PB: Within a second of seeing the skull and mandible I realized it was important. Mike and Thomas Sutikna (the archaeologist primarily responsible for the day-to-day running of the excavation) report that when I measured the skull's approximate brain size I was clearly in shock. I knew this was the skeleton of a biped, but it had the brain size of a chimpanzee and was alive perhaps as recently as 14,000 years ago. It seemed impossible. Still does!

What had you been hoping to find when you began the dig?

MM: We were hoping to find evidence for the initial arrival of modern humans on the island, and possibly the preceding hominid species - sites further east in the Soa Basin of central Flores had previously shown that hominids were on the island by 840,000 years ago.

So was Homo floresiensis completely out of the blue?

PB: Yes. The only other hominins of this body and brain size date to the Pliocene epoch [between roughly 7 million and 2 million years ago] in Africa. However, they have very different facial skeletons and teeth to H. floresiensis (smaller teeth and a less projecting face). There are also no other examples of hominins dwarfing in the way that some other mammals often do on islands. We're still not certain that H. floresiensis dwarfed on Flores, as no larger-bodied ancestor has been found.

Who made the actual discovery?

PB: The discovery was made by the archaeological team directed by Mike and R. P. Soejono [of the Indonesian Centre for Archaeology in Jakarta]. At the time the excavation was being led by Thomas Sutikna, who also did a lot of the initial cleaning and conservation of the skeleton. My role was primarily in cleaning, reconstructing and conserving the skull and some other skeletal elements, and then recording and describing the skeleton.

MM: The team was assisted by 35 local manggarai workers. Other researchers dated the finds, and analysed the associated faunal remains and stone artefacts. In fact, the input of specialists from many institutions and disciplines has been crucial to the success of our research.

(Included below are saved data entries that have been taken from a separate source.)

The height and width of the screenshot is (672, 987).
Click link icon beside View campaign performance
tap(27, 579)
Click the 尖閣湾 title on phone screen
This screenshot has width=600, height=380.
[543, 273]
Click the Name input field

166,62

What's next for human palaeontology? Given its habit of throwing up surprises, is that a silly question?

PB: Until the discovery at Liang Bua the broad pattern of human palaeontology was starting to look predictable - not such a bad thing for those of us who teach the subject. After this discovery, and perhaps an increased focus on island Southeast Asia, I predict a few major surprises ahead. Researchers will start to look a lot more closely at the isolated teeth and jaw fragments recovered from cave deposits on the Asian mainland. Some of these, previously thought to be the remains of a small ape, may turn out to be something else.

MM: My own feeling is that future archaeological discoveries in Southeast Asia will show that human dispersal and cultural change were much more complex than previously believed, and that Asia may have played a much more prominent role in these issues than adherents of the simplistic 'Out of Africa' explanation for everything would have us believe.

Does this change your own feelings about the uniqueness and modernity of Homo sapiens?

PB: Yes and no. Although it was a member of our genus, H. floresiensis is unlikely to have contributed to the gene pool of H. sapiens. So for me, its importance is not in the evolutionary story of modern humans, but in how the broad group from which modern humans evolved may have adapted and evolved to different ecosystems. Prior to this finding it would not have been thought that a hominin with the brain size, and possibly limited cognitive ability, of H. floresiensis could make the type of tools associated with the skeleton, or even get to Flores at all. I suppose that this is what challenges existing notions of what it is to be human the most.